Grace’s generosity and her intrinsic goodness are touching Livvi’s heart, stirring, again, the emotion that she can’t quite name.
“Are you okay?” Grace asks.
Livvi nods and puts the plate with the strawberries and the muffin onto the table—along with a napkin and the bottle of water.
“I’m glad you’re okay,” Grace says. “Because I think you’re nice.”
Livvi is slipping into a chair, across the table from Grace.
And just as Livvi sits down, Grace gets up.
She goes to the kitchen counter and begins bringing things to the table. A napkin. A second plate. And an empty glass. After she arranges them, with great care, on a placemat in front of Livvi, she says: “If Daddy doesn’t come, can we go before it gets dark? I don’t like it here when it’s night.”
Grace seems to be deciding whether or not to reveal something more, something very personal. Then with her head slightly bowed she tells Livvi: “When it’s night, this house is scary. You can see the trees through the walls because they’re glass. The trees make scary shadows and I have bad dreams.” She raises her head, searching out Livvi’s gaze, asking in a voice full of curiosity: “Did you ever have bad dreams?”
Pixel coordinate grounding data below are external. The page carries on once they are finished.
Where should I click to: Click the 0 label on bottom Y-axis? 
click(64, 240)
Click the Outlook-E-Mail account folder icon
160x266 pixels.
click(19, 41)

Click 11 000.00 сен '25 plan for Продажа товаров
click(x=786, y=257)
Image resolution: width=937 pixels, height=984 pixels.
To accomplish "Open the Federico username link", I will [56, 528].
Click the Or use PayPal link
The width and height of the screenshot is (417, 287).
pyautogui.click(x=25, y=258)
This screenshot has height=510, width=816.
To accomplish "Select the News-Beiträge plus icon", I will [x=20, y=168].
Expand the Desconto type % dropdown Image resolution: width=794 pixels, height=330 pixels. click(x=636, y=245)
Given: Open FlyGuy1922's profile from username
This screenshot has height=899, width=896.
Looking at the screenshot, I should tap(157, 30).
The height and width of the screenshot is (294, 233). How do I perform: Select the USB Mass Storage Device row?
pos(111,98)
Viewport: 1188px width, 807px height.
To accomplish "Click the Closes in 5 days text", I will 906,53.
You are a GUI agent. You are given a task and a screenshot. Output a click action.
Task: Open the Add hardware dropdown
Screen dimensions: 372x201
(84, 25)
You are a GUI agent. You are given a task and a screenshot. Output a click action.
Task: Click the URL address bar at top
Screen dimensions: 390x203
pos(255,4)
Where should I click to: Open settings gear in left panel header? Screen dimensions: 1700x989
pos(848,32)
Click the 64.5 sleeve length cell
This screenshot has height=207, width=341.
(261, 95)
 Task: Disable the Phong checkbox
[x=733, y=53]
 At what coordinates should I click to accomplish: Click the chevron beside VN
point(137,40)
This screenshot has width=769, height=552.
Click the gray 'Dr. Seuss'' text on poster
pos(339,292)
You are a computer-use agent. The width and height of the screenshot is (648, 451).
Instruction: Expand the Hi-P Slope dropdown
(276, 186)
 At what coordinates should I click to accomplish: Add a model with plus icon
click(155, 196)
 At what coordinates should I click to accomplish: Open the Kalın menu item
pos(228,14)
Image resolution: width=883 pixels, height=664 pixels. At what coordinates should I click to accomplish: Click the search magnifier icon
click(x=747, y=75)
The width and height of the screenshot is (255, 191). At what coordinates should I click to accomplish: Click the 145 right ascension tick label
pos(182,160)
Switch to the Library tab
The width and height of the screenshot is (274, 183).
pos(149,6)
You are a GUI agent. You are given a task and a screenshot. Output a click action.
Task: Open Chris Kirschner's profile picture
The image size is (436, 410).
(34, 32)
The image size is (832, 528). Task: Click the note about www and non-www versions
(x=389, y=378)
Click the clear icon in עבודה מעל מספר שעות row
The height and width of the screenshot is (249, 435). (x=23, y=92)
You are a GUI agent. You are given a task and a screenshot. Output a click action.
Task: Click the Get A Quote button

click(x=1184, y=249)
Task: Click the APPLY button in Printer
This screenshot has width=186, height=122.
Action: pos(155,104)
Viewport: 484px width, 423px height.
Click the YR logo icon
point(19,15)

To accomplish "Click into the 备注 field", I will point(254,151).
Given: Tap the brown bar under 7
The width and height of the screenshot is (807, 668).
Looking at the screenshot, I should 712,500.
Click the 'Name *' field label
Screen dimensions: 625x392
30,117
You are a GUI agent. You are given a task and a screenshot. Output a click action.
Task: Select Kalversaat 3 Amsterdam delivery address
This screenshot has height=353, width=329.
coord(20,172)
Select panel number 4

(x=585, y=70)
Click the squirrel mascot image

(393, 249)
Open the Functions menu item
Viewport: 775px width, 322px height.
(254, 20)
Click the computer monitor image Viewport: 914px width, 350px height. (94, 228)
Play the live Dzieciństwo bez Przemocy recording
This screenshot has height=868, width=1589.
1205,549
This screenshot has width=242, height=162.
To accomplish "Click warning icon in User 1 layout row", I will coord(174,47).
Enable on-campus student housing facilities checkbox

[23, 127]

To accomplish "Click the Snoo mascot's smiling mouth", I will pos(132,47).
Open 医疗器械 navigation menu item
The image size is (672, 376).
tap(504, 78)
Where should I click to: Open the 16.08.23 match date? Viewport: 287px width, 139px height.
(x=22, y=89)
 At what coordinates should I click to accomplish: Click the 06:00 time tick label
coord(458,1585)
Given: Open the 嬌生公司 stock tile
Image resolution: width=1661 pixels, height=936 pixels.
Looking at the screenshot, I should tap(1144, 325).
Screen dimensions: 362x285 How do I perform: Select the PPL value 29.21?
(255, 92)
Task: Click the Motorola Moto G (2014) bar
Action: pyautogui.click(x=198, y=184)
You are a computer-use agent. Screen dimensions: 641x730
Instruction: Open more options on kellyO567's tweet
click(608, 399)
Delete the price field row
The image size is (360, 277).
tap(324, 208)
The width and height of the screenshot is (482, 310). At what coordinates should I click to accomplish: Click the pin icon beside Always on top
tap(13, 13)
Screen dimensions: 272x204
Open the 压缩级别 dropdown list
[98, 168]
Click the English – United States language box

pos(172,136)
Livvi’s thoughts go to the haunting image of the woman in the pearl-button shoes and she tells Grace: “Sometimes I still do.”
After considering this, Grace gives a pensive nod. “I like it,” she says. “That you have bad dreams.”
Livvi is surprised. “Why?”
With a shy smile, Grace tells her: “Because it makes us the same.” And without segue or another word on the subject of bad dreams, Grace returns to her chair, bows her head, folds her hands, and whispers: “Bless us, O Lord, for these thy gifts we are about to receive. Amen.”
Then Grace, with her stomach grumbling loudly, pushes the plate containing the muffin and the strawberries into the center of the table, along with the bottle of water.
“If you’re hungry too,” she murmurs to Livvi, “we can share.”
Livvi reaches across the table and runs her fingers through the silk of Grace’s hair.
There’s nothing more to say. There are no words.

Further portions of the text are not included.